Thanksgiving’s Better Place to Be


He was at the end of the silver counter huddled over his coffee cup, still in his painter’s whites, his cap pushed back on his head. Sleet storm wind blew wet down Irving Park Road and would have shivered the world if she hadn’t been there making her rounds with her coffee pot and her friendly open smile. She had always been a waitress. And she really didn’t mind working Thanksgiving. It wasn’t like there was a crowd waiting to flick on the lights in her third floor apartment, ready to great her with the smell of roast turkey, candles and wine.

So she circled the room as her shift counted down till six o’clock and it would be time to go home. She didn’t speak when she glided past his corner of the counter. But she looked straight at him. Her eyes clear. He would raise his head, offer a shy smile and a nod. Start to almost speak. But then he wouldn’t need to because she already knew what he was going to say. It was as if they were alone in their kitchen. Like the darkness settling in outside the steamed windows of the diner held them both to some unspoken promise of winter night warmth.

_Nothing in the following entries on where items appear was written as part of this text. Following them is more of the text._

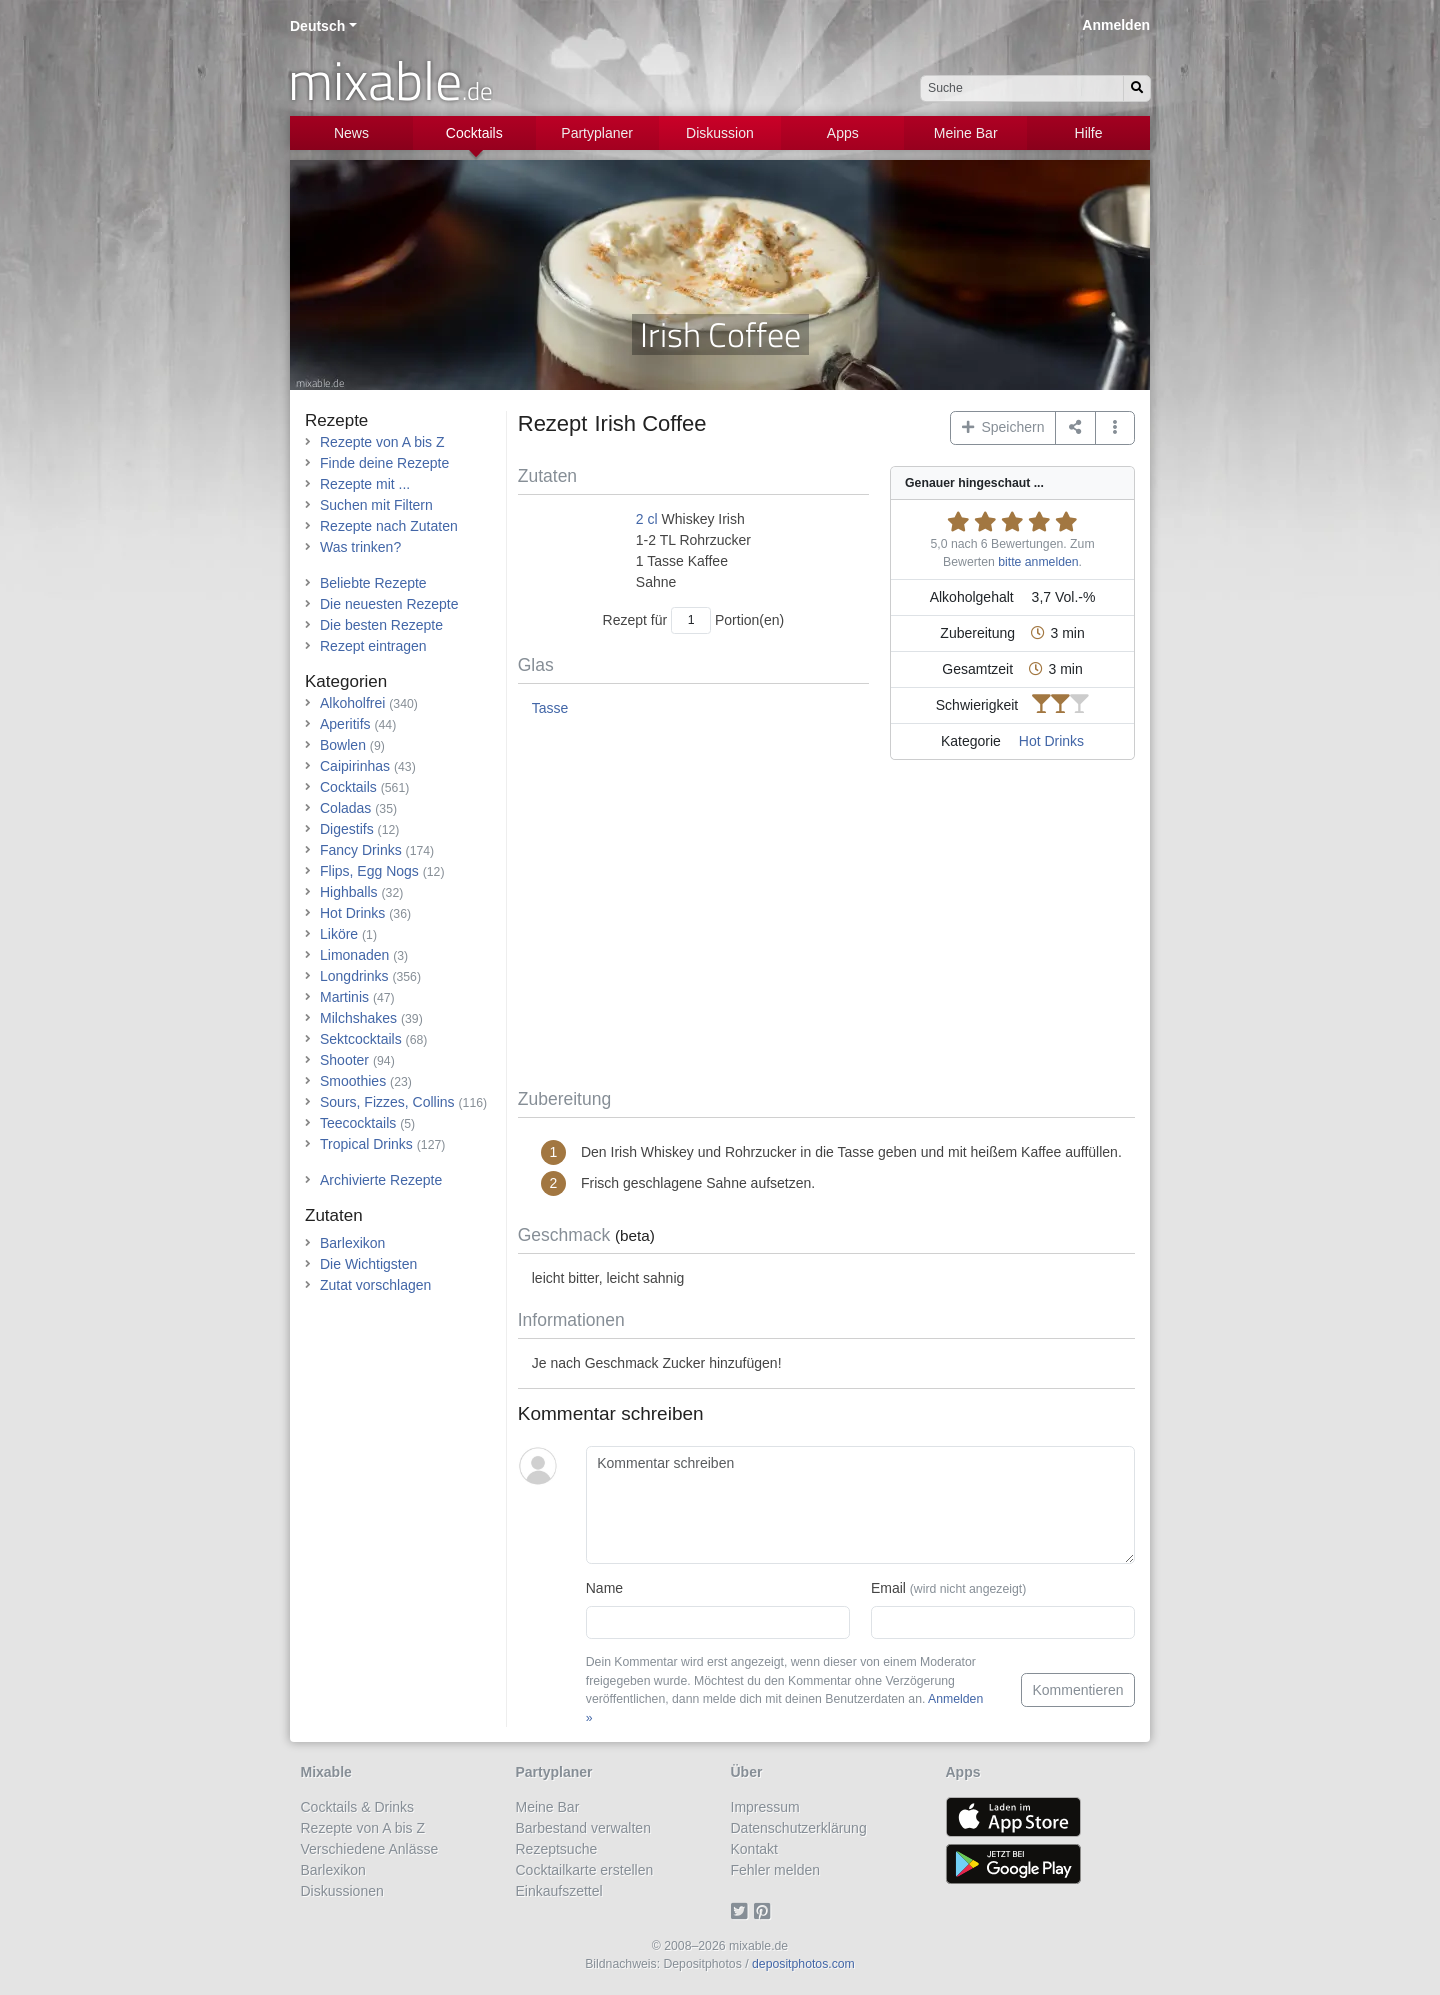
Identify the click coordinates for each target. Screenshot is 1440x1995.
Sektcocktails (361, 1039)
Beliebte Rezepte (373, 583)
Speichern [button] (1003, 427)
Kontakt (754, 1849)
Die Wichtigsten (368, 1264)
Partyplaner (597, 133)
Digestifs (347, 829)
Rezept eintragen (373, 646)
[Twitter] (742, 1912)
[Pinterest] (765, 1912)
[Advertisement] (826, 928)
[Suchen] (1137, 88)
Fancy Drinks (361, 850)
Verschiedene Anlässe (370, 1849)
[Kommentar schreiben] (860, 1505)
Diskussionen (342, 1891)
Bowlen (343, 745)
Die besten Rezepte (381, 625)
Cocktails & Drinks (358, 1807)
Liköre (339, 934)
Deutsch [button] (317, 26)
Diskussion (720, 133)
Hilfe (1089, 133)
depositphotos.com (803, 1964)
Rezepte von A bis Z (382, 442)
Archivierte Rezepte (381, 1180)
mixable (390, 80)
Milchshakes (358, 1018)
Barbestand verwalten (583, 1828)
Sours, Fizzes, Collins (387, 1102)
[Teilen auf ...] (1075, 428)
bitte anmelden (1038, 562)
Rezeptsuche (557, 1849)
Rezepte (336, 420)
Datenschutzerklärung (799, 1828)
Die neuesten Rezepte (389, 604)
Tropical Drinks (366, 1144)
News (351, 133)
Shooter (344, 1060)
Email (948, 1588)
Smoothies (353, 1081)
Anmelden (1116, 25)
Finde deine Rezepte (384, 463)
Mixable (326, 1772)
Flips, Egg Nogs (369, 871)
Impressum (765, 1807)
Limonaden (354, 955)
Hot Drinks (1051, 741)
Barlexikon (352, 1243)
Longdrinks (354, 976)
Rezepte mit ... (365, 484)
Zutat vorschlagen (375, 1285)
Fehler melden (776, 1870)
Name (604, 1588)
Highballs (349, 892)
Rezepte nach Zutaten (389, 526)
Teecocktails (358, 1123)
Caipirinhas (355, 766)
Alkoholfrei (352, 703)
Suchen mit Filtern (376, 505)
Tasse (550, 708)
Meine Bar (966, 133)
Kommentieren (1077, 1690)
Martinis (344, 997)
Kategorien (346, 681)
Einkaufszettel (559, 1891)
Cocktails (474, 133)
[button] (1115, 428)
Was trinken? (360, 547)
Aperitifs (345, 724)
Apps (843, 133)
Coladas (345, 808)
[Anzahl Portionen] (691, 620)
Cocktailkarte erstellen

And when the clock went straight up six o’clock and she nodded hello to her relief, she went over and stood to lift her coat of the hook next to the sink. Her back to the painter. She stood there for what seemed like a very long time. Her shoulders tense. The painter in the corner looked up, cleared his throat, and stood as she turned around and looked in his eyes. He buttoned up his coat, looked at the waitress now ready to go out into the sleeting cold. Still not a word exchanged. As if the sight of the other were enough to propel each of them forward. He opened the door for her and she glided through smiling like a city street queen.

Once outside she linked her arm through his and they walked off together into the street light night.

Walked off together, having now found, as Harry Chapin once sang, a better place to be.